As far as I'm aware, there was only one Bleach Works in Leyland. I don't remember the name "Fletcher" being associated with it. It was "Stannings" when I lived in Leyland (1941-1965). We moved to the midlands then and emigrated to the US in 1968.

The Bleach Works was on the fringe of what became the Council Housing estate known as Broadfield. An old OS map I have, dated 1909 shows the location of the works as I remember it.It's due west of the Ship Inn, which was the kink in the road where Towngate became Water Street. It was accessed via Cow Lane, which went from Towngate, near the Cross, across the fields through what is now all housing, eventually joining Golden Hill a short distance west of its junction with School Lane.
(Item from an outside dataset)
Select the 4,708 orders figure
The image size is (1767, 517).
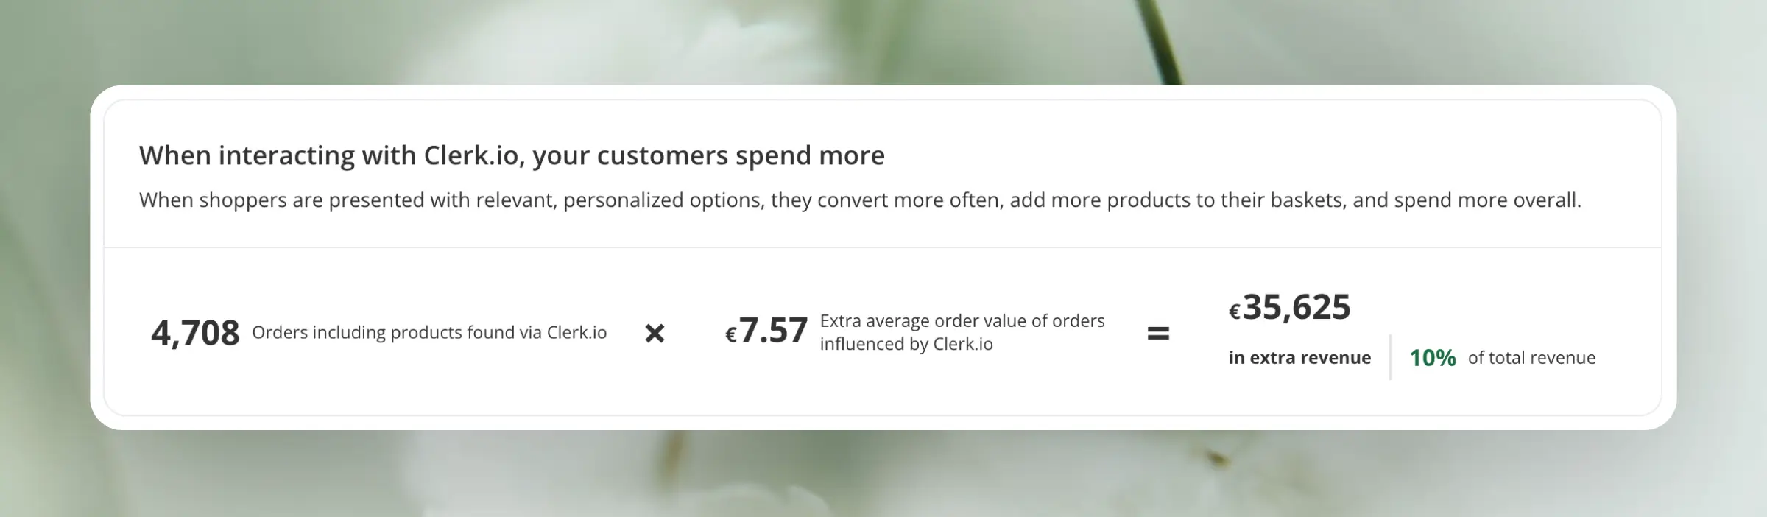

In modern Leyland street names (going from 45 year-old memory) the works stood (maybe still stands) just west of the cross roads where Haig Avenue reaches Broadfield Drive. The street opposite Haig Avenue goes into the Bleach Works' location.

I'm sure current Leyland residents will correct me if I misnamed the streets.

BTW, I'm not up in the wee hours of the 17th. For me, it's 19:30 on the 16th (US Pacific Time)

Frank Damp

Frank Damp (wife Eileen, nee Nixon)
Leyland resident 1941-1965, emigrated to the US in 1968,
retired to Anacortes, Washington State, USA in 1999.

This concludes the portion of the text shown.